▸ Given records

[Start of Attachment]

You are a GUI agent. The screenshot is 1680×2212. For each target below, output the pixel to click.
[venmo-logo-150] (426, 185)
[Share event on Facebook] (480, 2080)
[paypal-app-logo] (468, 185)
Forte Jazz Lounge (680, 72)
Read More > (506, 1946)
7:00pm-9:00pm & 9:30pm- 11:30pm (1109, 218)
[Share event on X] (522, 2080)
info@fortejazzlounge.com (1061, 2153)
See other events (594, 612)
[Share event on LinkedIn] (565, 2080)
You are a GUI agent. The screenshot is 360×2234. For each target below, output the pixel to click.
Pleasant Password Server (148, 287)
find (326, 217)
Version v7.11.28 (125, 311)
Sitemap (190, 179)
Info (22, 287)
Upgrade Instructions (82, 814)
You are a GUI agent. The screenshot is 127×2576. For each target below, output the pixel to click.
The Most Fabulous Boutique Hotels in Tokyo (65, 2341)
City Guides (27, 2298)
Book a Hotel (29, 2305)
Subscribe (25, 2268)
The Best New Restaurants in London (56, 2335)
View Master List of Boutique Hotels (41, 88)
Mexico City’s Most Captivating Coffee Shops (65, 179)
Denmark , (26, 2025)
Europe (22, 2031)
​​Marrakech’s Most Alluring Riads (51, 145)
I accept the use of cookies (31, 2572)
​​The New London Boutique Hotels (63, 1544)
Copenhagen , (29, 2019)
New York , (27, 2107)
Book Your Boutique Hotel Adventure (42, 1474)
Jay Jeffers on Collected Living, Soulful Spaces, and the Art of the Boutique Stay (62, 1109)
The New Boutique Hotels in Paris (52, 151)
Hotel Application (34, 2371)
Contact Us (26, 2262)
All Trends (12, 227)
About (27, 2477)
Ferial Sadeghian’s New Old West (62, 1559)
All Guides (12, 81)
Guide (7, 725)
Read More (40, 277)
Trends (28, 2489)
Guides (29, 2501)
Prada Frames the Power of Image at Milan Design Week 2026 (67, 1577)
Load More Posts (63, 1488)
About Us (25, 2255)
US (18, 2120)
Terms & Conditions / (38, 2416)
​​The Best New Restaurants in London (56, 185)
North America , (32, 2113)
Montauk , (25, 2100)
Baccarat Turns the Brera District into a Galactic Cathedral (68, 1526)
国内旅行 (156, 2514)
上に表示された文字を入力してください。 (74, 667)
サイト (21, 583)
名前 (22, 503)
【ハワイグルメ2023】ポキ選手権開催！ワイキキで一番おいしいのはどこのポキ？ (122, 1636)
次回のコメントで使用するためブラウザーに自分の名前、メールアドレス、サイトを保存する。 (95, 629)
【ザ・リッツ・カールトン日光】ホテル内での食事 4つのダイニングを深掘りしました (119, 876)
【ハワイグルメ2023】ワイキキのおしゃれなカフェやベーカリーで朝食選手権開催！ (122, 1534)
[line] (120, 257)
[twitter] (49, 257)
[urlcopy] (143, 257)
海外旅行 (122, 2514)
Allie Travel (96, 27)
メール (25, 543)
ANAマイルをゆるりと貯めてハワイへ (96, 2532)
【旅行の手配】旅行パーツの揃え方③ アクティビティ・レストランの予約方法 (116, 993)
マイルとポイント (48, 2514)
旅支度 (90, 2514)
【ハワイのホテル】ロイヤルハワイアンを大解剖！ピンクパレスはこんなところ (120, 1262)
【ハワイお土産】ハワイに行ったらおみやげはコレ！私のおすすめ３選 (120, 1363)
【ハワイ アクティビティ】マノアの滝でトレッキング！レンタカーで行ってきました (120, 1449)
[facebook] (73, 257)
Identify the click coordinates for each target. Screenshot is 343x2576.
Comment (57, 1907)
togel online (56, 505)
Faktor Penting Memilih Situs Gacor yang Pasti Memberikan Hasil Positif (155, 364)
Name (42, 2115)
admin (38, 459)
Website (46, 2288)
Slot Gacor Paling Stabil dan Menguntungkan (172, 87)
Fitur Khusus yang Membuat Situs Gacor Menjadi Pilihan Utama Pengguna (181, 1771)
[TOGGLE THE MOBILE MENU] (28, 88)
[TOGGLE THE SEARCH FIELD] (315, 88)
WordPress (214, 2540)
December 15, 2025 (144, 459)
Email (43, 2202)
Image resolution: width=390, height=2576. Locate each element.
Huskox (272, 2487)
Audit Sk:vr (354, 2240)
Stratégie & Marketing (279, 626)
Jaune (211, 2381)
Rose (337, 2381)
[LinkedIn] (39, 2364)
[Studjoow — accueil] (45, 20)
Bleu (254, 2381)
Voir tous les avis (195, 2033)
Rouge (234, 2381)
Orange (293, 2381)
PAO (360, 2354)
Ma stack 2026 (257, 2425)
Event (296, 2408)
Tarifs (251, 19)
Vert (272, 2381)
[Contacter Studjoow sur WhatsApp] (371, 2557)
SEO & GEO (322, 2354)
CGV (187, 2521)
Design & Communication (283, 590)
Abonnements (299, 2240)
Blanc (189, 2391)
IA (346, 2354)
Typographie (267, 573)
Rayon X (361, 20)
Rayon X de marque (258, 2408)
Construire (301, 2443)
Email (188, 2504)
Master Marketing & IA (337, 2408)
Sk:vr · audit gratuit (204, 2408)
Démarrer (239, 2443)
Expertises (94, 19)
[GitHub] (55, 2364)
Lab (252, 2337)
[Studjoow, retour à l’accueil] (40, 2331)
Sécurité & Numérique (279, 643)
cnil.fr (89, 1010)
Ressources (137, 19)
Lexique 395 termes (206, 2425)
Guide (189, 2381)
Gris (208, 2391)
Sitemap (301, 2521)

[End of Attachment]

▸ Action item
Only lines with the word "Situs" count here; copy every one from the records.

▸ Task solution
Faktor Penting Memilih Situs Gacor yang Pasti Memberikan Hasil Positif (155, 364)
Fitur Khusus yang Membuat Situs Gacor Menjadi Pilihan Utama Pengguna (181, 1771)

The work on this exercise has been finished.